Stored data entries
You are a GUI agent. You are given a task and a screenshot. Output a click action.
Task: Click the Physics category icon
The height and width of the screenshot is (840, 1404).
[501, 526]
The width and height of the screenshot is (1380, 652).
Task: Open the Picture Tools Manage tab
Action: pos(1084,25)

- Work to do:
Rename "Physics" to "Chemistry" throughout the rows above, leaving every other part of them unchanged.

- Solution for this task:
You are a GUI agent. You are given a task and a screenshot. Output a click action.
Task: Click the Chemistry category icon
The height and width of the screenshot is (840, 1404).
[501, 526]
The width and height of the screenshot is (1380, 652).
Task: Open the Picture Tools Manage tab
Action: pos(1084,25)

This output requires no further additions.